======== MATERIAL TO PROCESS
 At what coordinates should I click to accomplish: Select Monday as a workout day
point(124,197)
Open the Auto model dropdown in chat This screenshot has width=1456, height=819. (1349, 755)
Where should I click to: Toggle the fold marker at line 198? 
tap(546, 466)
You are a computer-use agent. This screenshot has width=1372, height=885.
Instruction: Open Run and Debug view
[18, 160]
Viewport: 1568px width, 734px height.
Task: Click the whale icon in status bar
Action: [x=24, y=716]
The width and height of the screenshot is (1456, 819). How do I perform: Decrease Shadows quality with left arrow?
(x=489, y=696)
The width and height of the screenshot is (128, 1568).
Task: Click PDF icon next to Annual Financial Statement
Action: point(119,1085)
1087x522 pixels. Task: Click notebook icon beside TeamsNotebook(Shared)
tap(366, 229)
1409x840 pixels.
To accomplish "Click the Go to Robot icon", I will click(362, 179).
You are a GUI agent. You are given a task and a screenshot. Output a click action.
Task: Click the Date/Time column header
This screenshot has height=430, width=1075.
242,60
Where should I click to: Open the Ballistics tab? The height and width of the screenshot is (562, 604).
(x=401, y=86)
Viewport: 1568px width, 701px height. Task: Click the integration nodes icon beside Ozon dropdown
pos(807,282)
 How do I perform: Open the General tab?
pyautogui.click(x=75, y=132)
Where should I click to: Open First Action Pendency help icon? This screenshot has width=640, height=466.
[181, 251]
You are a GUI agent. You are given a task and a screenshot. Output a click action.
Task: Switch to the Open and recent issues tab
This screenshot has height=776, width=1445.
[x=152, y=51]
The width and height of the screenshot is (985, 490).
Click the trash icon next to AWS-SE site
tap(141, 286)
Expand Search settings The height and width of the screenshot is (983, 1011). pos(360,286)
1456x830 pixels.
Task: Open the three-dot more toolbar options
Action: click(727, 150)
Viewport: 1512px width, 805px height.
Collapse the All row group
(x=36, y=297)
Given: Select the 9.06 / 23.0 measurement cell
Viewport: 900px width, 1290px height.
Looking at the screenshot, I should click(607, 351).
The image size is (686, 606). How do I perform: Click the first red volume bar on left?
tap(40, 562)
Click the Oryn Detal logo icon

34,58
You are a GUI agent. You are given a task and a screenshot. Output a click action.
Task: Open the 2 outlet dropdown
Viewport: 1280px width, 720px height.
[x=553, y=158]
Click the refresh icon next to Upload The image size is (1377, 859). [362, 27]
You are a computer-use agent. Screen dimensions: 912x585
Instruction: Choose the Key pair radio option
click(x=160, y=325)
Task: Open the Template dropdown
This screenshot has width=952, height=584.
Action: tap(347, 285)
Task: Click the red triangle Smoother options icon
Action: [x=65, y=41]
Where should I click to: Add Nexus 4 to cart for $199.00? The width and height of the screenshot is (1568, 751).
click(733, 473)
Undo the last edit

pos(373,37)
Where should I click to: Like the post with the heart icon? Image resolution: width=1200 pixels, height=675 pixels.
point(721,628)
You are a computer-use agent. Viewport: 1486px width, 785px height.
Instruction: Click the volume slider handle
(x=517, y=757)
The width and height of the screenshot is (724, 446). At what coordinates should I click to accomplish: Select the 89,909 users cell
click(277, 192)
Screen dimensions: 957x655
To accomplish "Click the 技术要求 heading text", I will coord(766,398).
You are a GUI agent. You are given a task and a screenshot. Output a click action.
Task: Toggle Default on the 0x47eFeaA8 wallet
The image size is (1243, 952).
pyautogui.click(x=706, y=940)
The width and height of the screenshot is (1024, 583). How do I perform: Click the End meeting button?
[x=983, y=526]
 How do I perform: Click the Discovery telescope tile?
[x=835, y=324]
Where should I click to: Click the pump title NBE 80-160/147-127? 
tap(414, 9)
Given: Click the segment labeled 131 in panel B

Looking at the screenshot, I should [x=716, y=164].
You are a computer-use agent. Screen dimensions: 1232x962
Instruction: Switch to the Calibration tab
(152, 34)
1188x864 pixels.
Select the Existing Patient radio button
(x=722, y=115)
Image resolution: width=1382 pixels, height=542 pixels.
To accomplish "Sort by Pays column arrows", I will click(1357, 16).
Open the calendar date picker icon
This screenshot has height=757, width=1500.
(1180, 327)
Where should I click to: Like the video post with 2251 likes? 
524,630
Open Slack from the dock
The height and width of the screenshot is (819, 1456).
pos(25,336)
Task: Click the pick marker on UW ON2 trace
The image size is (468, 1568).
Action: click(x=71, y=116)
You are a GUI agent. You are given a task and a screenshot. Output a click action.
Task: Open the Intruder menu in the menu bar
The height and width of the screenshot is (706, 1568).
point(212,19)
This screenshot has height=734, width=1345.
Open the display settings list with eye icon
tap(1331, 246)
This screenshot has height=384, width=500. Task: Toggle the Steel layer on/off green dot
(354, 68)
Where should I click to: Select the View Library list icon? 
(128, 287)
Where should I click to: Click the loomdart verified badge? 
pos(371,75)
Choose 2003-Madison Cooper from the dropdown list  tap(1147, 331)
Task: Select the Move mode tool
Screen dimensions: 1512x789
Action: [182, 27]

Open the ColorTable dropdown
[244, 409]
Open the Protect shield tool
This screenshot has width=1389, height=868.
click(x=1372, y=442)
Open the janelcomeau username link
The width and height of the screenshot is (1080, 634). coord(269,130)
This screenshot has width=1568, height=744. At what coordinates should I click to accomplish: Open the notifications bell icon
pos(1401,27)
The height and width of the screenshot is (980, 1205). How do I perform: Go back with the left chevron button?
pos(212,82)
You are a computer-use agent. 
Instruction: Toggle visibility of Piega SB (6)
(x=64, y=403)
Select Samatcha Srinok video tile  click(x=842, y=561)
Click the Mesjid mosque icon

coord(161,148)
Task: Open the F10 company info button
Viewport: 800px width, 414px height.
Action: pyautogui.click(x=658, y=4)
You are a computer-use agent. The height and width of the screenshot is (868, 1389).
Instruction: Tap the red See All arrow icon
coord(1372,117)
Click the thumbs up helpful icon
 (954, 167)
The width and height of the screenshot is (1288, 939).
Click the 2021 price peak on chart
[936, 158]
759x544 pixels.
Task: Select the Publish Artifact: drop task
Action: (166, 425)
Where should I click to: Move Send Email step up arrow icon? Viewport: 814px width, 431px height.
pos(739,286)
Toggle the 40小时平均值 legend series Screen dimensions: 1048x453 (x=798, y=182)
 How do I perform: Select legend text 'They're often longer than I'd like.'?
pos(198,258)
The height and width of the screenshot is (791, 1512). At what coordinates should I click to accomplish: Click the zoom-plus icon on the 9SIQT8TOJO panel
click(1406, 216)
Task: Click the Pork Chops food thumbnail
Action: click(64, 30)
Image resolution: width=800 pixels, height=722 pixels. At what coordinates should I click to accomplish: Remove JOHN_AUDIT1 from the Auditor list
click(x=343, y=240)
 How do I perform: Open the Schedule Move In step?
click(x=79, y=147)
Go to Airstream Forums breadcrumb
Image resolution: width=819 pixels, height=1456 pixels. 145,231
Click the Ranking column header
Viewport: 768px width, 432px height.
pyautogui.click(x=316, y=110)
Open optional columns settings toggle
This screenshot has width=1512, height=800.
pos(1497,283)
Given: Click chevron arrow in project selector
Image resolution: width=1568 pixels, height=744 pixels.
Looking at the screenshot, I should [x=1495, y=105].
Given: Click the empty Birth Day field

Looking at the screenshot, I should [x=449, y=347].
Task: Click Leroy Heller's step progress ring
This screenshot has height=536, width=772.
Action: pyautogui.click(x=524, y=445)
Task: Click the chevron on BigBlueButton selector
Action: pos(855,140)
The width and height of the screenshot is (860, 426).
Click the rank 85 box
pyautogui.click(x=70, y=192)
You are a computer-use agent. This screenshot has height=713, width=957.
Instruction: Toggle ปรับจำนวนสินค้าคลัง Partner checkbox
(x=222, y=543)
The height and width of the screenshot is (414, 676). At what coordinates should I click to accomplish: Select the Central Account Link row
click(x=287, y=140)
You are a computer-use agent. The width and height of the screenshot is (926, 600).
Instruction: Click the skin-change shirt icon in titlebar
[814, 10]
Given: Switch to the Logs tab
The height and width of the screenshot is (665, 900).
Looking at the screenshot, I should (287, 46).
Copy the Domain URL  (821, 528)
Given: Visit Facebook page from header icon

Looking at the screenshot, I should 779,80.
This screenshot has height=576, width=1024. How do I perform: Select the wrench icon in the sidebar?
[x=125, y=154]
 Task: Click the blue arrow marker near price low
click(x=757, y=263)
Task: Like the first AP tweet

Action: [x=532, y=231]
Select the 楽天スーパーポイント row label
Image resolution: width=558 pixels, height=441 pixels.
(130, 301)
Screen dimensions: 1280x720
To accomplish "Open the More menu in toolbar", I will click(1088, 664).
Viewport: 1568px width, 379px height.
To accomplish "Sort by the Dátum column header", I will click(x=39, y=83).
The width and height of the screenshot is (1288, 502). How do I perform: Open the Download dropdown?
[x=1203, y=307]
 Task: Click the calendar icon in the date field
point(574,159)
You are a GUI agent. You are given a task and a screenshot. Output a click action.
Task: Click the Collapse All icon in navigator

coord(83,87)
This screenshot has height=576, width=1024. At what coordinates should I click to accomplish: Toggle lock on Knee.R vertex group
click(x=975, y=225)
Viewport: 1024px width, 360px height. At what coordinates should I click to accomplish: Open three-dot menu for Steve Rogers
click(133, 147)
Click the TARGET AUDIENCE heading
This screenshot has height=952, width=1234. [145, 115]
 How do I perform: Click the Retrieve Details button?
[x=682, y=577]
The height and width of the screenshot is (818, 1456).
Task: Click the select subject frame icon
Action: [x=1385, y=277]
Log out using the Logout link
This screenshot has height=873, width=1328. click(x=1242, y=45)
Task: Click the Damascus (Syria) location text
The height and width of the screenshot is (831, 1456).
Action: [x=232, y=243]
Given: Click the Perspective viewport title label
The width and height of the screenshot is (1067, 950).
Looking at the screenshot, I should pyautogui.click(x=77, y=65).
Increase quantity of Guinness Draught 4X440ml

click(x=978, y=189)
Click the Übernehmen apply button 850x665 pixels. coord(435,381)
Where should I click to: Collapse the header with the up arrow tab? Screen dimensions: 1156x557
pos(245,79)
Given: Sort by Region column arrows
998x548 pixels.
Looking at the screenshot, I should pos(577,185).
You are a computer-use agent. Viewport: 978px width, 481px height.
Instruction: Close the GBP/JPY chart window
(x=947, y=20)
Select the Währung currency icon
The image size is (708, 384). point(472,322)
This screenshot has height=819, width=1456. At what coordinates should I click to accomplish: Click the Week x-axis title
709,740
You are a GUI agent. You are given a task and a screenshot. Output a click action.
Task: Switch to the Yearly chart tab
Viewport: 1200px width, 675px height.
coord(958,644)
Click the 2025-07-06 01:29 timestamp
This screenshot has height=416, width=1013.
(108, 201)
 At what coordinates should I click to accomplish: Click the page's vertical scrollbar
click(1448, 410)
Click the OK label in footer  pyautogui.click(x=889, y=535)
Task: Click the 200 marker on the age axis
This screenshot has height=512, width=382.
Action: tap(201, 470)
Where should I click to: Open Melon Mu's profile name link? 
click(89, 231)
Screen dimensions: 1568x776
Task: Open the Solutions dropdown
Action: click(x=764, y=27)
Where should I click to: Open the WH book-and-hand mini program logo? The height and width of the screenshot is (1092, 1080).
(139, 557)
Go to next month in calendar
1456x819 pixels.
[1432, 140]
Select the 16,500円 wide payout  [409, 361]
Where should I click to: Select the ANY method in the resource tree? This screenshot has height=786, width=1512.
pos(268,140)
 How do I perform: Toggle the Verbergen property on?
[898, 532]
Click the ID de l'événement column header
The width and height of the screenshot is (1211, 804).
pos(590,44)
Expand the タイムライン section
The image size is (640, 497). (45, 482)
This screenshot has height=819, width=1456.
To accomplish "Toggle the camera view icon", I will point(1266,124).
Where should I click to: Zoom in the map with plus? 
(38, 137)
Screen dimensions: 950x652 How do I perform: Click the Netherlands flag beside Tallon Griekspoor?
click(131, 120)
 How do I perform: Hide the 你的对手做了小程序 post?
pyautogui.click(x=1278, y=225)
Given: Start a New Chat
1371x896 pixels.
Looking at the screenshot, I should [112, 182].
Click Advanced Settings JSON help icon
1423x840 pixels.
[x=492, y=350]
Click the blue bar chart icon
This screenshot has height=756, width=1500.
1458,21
================
WHAT NEEDS TO BE DONE:
Output the records between the line holding "Given: Sort by Region column arrows" and the line holding "pyautogui.click(x=1278, y=225)", inclusive, reproducing each line exactly.

REPLY:
Given: Sort by Region column arrows
998x548 pixels.
Looking at the screenshot, I should pos(577,185).
You are a computer-use agent. Viewport: 978px width, 481px height.
Instruction: Close the GBP/JPY chart window
(x=947, y=20)
Select the Währung currency icon
The image size is (708, 384). point(472,322)
This screenshot has height=819, width=1456. At what coordinates should I click to accomplish: Click the Week x-axis title
709,740
You are a GUI agent. You are given a task and a screenshot. Output a click action.
Task: Switch to the Yearly chart tab
Viewport: 1200px width, 675px height.
coord(958,644)
Click the 2025-07-06 01:29 timestamp
This screenshot has height=416, width=1013.
(108, 201)
 At what coordinates should I click to accomplish: Click the page's vertical scrollbar
click(1448, 410)
Click the OK label in footer  pyautogui.click(x=889, y=535)
Task: Click the 200 marker on the age axis
This screenshot has height=512, width=382.
Action: tap(201, 470)
Where should I click to: Open Melon Mu's profile name link? 
click(89, 231)
Screen dimensions: 1568x776
Task: Open the Solutions dropdown
Action: click(x=764, y=27)
Where should I click to: Open the WH book-and-hand mini program logo? The height and width of the screenshot is (1092, 1080).
(139, 557)
Go to next month in calendar
1456x819 pixels.
[1432, 140]
Select the 16,500円 wide payout  [409, 361]
Where should I click to: Select the ANY method in the resource tree? This screenshot has height=786, width=1512.
pos(268,140)
 How do I perform: Toggle the Verbergen property on?
[898, 532]
Click the ID de l'événement column header
The width and height of the screenshot is (1211, 804).
pos(590,44)
Expand the タイムライン section
The image size is (640, 497). (45, 482)
This screenshot has height=819, width=1456.
To accomplish "Toggle the camera view icon", I will point(1266,124).
Where should I click to: Zoom in the map with plus? 
(38, 137)
Screen dimensions: 950x652 How do I perform: Click the Netherlands flag beside Tallon Griekspoor?
click(131, 120)
 How do I perform: Hide the 你的对手做了小程序 post?
pyautogui.click(x=1278, y=225)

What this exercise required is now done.